There are many accomplishments one can be proud of. It might be getting a good grade, scoring a goal in a sport, or getting a job they wanted. For me, the list is extensive, but it comes down to two of my proudest achievements. Creating this non-profit “Let’s Do Our Part”, focused on spreading global awareness and impact around our social responsibility; and writing two research papers.
Research papers are what we understand is after college, or that last senior thesis as you head off to the workforce. Being given the opportunity to do so through a summer course, made me stressed but also really proud I did something so large as young as a rising junior in high school. My research papers focused on two things, water potability and air quality. Through a summer course, a group of five to six students, including myself, worked with Prof. Goldsztein of Georgia Tech, to learn machine learning and how to utilize machine learning and data science in a broader topic of our interest. I was also able to work with Ms. Davida Kollmar from New York University who assisted me with programming the models.

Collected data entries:
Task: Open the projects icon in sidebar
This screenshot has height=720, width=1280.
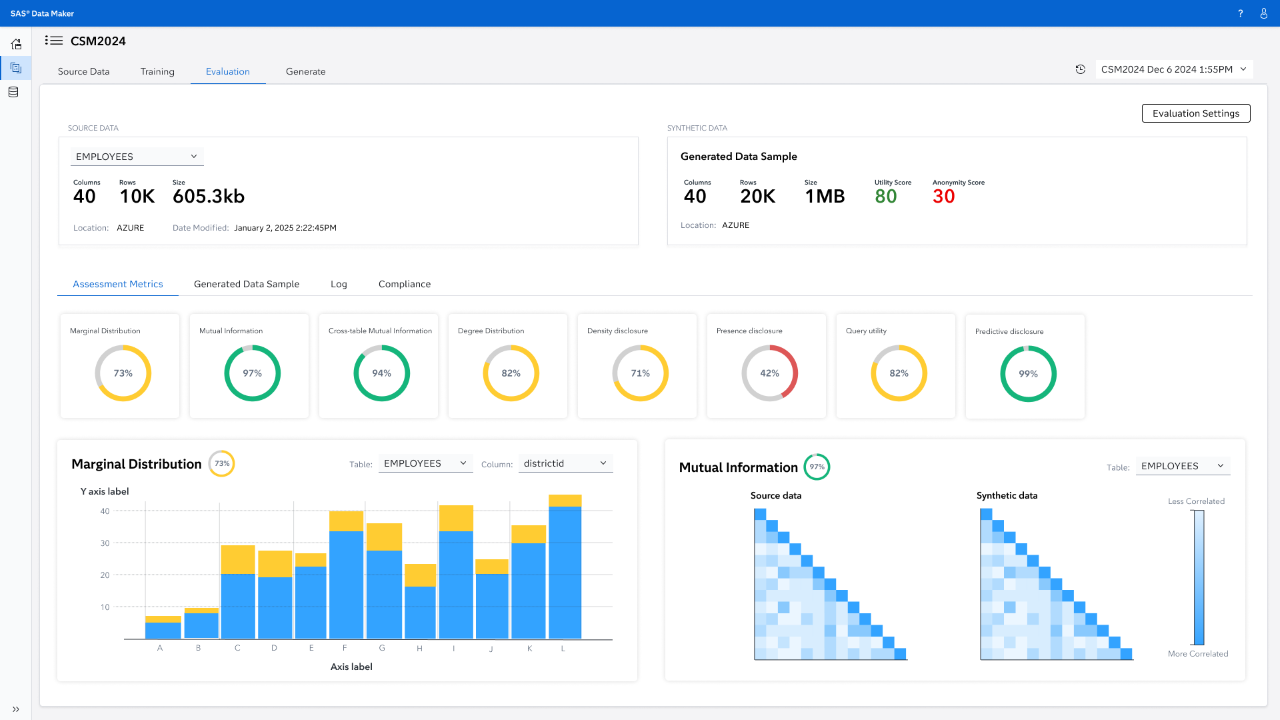Action: [x=15, y=68]
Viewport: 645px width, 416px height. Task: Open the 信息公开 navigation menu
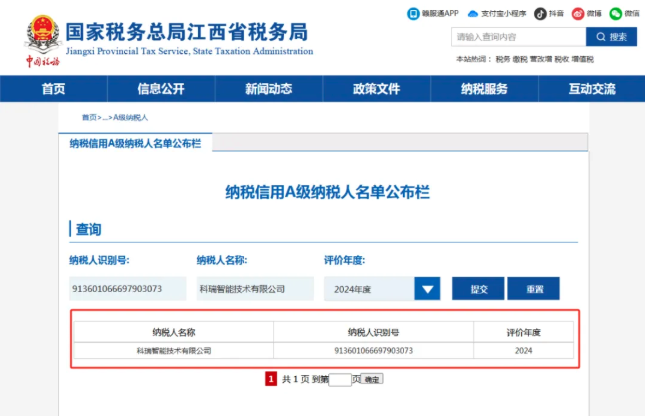(x=161, y=89)
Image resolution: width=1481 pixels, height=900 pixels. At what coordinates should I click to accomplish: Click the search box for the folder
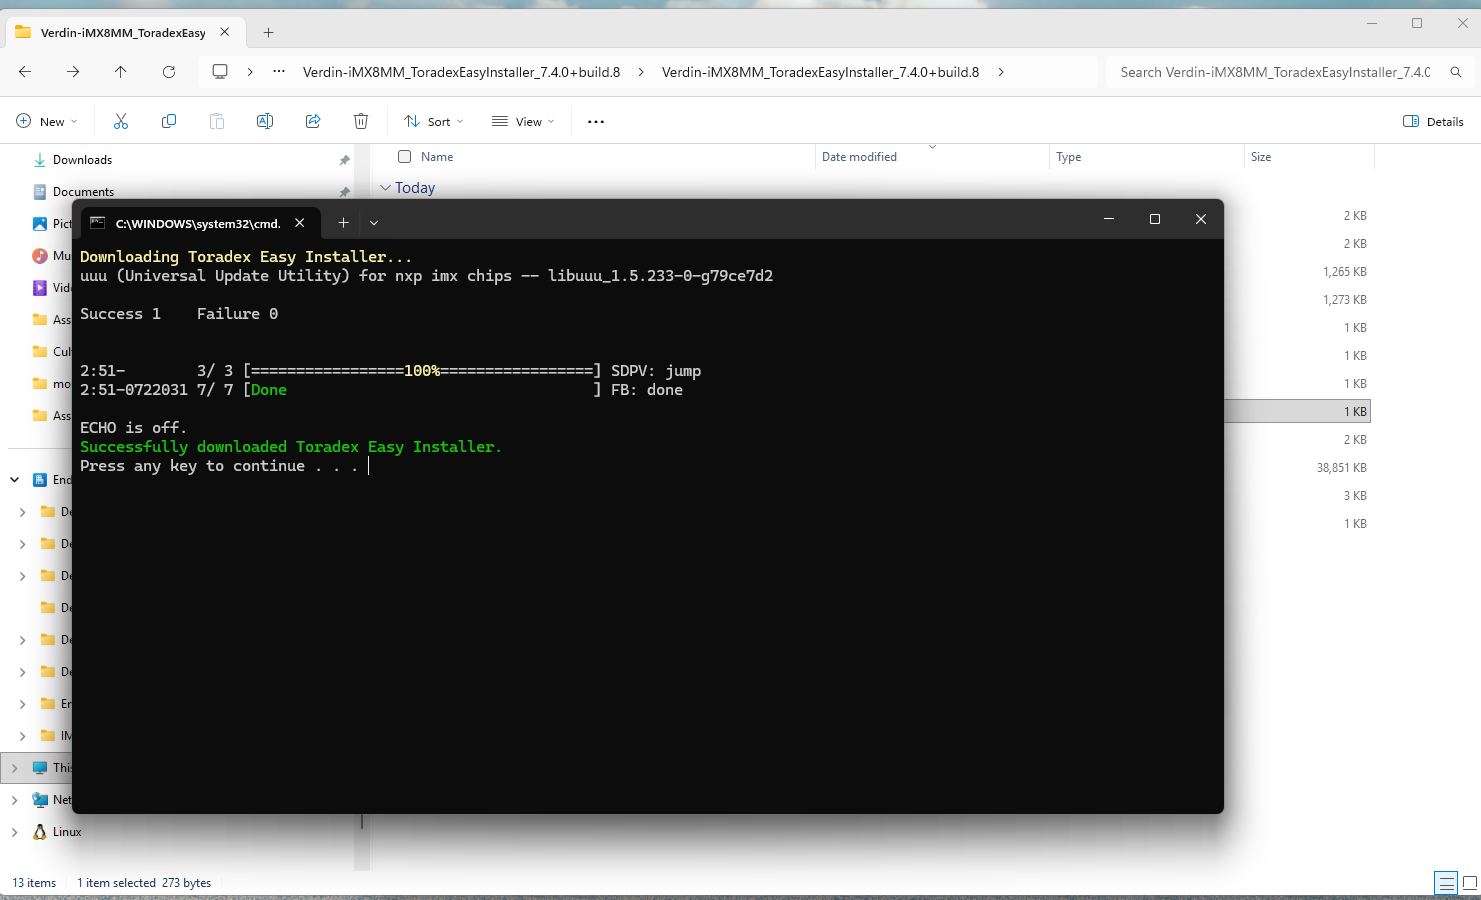point(1274,72)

> [TASKS TO CARRY OUT]
1. Repeat the essay about proudest achievements word for word from "Research papers are" to "programming the models.".
2. According to the essay about proudest achievements, what two topics did the research papers focus on?
3. Carry on the essay about proudest achievements from its last sentence.

> [SET OF ANSWERS]
1.
Research papers are what we understand is after college, or that last senior thesis as you head off to the workforce. Being given the opportunity to do so through a summer course, made me stressed but also really proud I did something so large as young as a rising junior in high school. My research papers focused on two things, water potability and air quality. Through a summer course, a group of five to six students, including myself, worked with Prof. Goldsztein of Georgia Tech, to learn machine learning and how to utilize machine learning and data science in a broader topic of our interest. I was also able to work with Ms. Davida Kollmar from New York University who assisted me with programming the models.

2. Water potability and air quality.

3.
When questioned what we were gonna apply machine learning to, for our final project, i.e. the research paper, I was surprised to hear that many knew what they wanted to do. Some said medical related topics, one said fantasy football, and one said AI, but I was still not sure. But, what I noticed was that most of my interests focused on the environment and how people dealt with change within the environment and how we utilize it for ourselves. So I started to look into datasets on an interface called Kaggle, that compiles a broad variety of datasets that are easy to use by anyone. Through that I found a water potability dataset, specifically the data focused on the impact of pollutants on the potability, or usage of the water source by people. Capturing various water samples and the complex relationships between different chemical and physical parameters affecting potability, machine learning techniques hold great potential in increasing efficiency and accuracy. Through the use of Python coding, specifically pandas, and applying it to this binary classification problem, I came to a conclusion. Using artificial neural networks I was able to determine the significant parameters that affected the potability of water sources. Out of the nine features, or parameters, it came down to Hardness, Chloramines, and Organic Carbon.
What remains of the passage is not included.